### THE TASK
Reproduce the listing starting at the line that contains "Click the Math Tutor square root icon" and continuing through the end of the listing, swapping "notification center" for "control center" and leaving everything else unchanged.

### STORED DATA
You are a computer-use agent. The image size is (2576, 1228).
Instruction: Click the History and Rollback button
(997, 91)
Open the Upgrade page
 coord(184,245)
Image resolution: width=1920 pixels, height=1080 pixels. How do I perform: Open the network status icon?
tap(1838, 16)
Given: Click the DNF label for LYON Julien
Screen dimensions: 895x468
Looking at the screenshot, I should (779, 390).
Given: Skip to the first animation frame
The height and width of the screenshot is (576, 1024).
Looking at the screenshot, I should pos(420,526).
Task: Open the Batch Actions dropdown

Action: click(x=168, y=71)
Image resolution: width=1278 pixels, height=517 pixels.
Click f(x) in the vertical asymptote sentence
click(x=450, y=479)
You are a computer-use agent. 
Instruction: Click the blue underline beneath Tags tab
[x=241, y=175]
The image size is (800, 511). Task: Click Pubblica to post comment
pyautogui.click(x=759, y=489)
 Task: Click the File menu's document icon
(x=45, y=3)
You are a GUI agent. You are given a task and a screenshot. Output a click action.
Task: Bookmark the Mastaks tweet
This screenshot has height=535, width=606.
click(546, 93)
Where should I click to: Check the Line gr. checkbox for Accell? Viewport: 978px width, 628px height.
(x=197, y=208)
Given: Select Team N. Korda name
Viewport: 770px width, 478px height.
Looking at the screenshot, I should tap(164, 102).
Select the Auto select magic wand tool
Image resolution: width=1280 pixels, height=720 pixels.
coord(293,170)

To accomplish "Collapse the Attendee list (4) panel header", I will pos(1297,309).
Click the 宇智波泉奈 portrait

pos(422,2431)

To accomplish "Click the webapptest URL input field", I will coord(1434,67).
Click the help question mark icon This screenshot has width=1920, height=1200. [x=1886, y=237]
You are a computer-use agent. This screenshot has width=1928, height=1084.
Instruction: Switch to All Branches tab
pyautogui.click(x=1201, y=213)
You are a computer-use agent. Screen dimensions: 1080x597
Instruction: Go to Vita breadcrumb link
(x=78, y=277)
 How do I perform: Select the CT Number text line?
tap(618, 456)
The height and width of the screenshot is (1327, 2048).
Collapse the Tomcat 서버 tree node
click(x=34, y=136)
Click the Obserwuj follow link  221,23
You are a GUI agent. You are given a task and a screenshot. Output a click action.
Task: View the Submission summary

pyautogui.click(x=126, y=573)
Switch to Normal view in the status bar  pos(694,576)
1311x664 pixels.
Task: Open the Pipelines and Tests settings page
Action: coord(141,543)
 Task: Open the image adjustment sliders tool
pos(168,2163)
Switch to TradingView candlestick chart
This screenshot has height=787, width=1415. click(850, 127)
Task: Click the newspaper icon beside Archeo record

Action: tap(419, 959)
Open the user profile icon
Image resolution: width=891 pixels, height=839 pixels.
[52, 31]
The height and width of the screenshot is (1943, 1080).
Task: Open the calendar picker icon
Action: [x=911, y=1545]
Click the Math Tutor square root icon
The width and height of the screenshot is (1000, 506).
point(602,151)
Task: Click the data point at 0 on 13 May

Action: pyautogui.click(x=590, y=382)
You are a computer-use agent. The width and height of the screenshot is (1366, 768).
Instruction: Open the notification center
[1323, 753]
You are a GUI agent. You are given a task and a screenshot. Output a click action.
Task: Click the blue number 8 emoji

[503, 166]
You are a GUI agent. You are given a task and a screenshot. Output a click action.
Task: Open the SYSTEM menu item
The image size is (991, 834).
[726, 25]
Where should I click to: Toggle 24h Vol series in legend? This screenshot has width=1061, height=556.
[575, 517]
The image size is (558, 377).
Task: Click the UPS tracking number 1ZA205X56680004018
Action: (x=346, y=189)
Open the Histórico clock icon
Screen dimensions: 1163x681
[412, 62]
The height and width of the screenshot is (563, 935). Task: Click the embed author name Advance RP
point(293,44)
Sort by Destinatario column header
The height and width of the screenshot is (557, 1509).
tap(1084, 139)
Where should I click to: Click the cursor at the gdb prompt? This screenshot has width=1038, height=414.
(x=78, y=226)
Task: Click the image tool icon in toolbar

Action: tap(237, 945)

### THE ANSWER
Click the Math Tutor square root icon
The width and height of the screenshot is (1000, 506).
point(602,151)
Task: Click the data point at 0 on 13 May

Action: pyautogui.click(x=590, y=382)
You are a computer-use agent. The width and height of the screenshot is (1366, 768).
Instruction: Open the control center
[1323, 753]
You are a GUI agent. You are given a task and a screenshot. Output a click action.
Task: Click the blue number 8 emoji

[503, 166]
You are a GUI agent. You are given a task and a screenshot. Output a click action.
Task: Open the SYSTEM menu item
The image size is (991, 834).
[726, 25]
Where should I click to: Toggle 24h Vol series in legend? This screenshot has width=1061, height=556.
[575, 517]
The image size is (558, 377).
Task: Click the UPS tracking number 1ZA205X56680004018
Action: (x=346, y=189)
Open the Histórico clock icon
Screen dimensions: 1163x681
[412, 62]
The height and width of the screenshot is (563, 935). Task: Click the embed author name Advance RP
point(293,44)
Sort by Destinatario column header
The height and width of the screenshot is (557, 1509).
tap(1084, 139)
Where should I click to: Click the cursor at the gdb prompt? This screenshot has width=1038, height=414.
(x=78, y=226)
Task: Click the image tool icon in toolbar

Action: tap(237, 945)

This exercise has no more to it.